Task instructions: Copy exactly the lines of the data below that run from the line holding "Viewport: 960px width, 1034px height." through the line holding "This screenshot has height=360, width=450.", both ends included.

Stored data:

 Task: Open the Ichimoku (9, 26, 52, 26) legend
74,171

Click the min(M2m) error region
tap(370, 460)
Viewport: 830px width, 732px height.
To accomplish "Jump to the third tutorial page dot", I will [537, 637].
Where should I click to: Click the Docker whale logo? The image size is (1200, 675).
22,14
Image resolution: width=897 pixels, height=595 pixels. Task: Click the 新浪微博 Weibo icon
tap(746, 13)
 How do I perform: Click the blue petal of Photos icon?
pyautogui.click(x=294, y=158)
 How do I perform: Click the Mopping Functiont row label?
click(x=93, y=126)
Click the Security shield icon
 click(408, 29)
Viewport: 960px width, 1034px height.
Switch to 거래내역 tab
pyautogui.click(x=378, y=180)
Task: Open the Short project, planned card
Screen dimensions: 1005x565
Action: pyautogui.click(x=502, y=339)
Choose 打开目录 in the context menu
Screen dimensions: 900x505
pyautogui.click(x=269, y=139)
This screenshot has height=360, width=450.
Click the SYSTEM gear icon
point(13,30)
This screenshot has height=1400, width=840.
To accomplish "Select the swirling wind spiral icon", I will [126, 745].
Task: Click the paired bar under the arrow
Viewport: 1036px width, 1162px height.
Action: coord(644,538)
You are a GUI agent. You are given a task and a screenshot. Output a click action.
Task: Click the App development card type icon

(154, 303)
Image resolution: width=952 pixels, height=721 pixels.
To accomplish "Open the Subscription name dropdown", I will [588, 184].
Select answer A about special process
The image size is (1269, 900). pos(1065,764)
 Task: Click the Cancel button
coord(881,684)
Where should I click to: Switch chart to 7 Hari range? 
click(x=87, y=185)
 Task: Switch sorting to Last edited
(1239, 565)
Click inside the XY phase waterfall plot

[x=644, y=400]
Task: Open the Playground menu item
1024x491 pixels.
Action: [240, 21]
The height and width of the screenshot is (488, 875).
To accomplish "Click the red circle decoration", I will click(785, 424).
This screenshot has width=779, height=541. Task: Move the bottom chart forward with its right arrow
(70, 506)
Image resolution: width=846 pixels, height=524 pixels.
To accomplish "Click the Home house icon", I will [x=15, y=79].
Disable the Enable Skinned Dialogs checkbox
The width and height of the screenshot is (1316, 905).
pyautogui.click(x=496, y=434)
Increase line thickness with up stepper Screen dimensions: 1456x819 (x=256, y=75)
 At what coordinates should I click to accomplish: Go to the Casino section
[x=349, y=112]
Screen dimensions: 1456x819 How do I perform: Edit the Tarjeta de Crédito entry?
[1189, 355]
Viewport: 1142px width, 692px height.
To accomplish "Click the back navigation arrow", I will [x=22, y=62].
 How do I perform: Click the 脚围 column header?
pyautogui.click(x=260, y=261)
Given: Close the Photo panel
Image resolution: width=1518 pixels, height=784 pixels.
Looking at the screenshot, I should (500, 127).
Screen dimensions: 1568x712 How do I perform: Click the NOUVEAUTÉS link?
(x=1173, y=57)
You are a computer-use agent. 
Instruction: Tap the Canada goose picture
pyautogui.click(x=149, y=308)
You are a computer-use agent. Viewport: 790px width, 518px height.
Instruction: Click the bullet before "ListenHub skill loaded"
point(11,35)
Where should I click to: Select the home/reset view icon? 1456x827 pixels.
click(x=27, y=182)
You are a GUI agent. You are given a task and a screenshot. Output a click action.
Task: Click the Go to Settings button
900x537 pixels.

Answer to the exercise:
Viewport: 960px width, 1034px height.
Switch to 거래내역 tab
pyautogui.click(x=378, y=180)
Task: Open the Short project, planned card
Screen dimensions: 1005x565
Action: pyautogui.click(x=502, y=339)
Choose 打开目录 in the context menu
Screen dimensions: 900x505
pyautogui.click(x=269, y=139)
This screenshot has height=360, width=450.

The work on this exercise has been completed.